* [SOURCE MATERIAL]:
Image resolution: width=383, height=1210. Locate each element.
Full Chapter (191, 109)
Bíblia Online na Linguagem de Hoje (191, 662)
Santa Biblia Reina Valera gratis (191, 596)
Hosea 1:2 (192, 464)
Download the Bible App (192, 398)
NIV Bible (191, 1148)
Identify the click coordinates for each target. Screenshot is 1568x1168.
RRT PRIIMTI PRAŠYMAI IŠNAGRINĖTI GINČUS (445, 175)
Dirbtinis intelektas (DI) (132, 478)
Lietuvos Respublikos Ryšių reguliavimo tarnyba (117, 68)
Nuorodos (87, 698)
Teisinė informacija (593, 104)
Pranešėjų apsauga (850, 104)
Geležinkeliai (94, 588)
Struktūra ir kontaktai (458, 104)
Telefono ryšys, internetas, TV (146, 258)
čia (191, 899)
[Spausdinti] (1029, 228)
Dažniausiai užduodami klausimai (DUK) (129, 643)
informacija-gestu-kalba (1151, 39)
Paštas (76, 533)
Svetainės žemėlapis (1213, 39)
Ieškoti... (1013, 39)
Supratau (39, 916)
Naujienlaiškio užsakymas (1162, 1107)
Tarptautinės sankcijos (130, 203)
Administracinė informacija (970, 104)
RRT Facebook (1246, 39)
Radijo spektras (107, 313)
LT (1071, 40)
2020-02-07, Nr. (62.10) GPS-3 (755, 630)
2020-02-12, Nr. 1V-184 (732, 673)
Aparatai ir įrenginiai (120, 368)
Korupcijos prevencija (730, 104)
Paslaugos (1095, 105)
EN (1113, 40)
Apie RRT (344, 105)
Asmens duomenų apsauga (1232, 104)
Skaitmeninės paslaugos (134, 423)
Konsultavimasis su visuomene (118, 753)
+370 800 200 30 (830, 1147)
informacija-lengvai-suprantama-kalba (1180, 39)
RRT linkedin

* [INSTRUCTIONS TO FOLLOW]: Can you give back only the rows from the one containing "Teisinė informacija (593, 104)" down through the one containing "2020-02-07, Nr. (62.10) GPS-3 (755, 630)", renaming "Geležinkeliai" to "Geležinkelių transportas" and leaving everything else unchanged?

* [ANSWER TO THIS TASK]:
Teisinė informacija (593, 104)
Pranešėjų apsauga (850, 104)
Geležinkelių transportas (94, 588)
Struktūra ir kontaktai (458, 104)
Telefono ryšys, internetas, TV (146, 258)
čia (191, 899)
[Spausdinti] (1029, 228)
Dažniausiai užduodami klausimai (DUK) (129, 643)
informacija-gestu-kalba (1151, 39)
Paštas (76, 533)
Svetainės žemėlapis (1213, 39)
Ieškoti... (1013, 39)
Supratau (39, 916)
Naujienlaiškio užsakymas (1162, 1107)
Tarptautinės sankcijos (130, 203)
Administracinė informacija (970, 104)
RRT Facebook (1246, 39)
Radijo spektras (107, 313)
LT (1071, 40)
2020-02-07, Nr. (62.10) GPS-3 (755, 630)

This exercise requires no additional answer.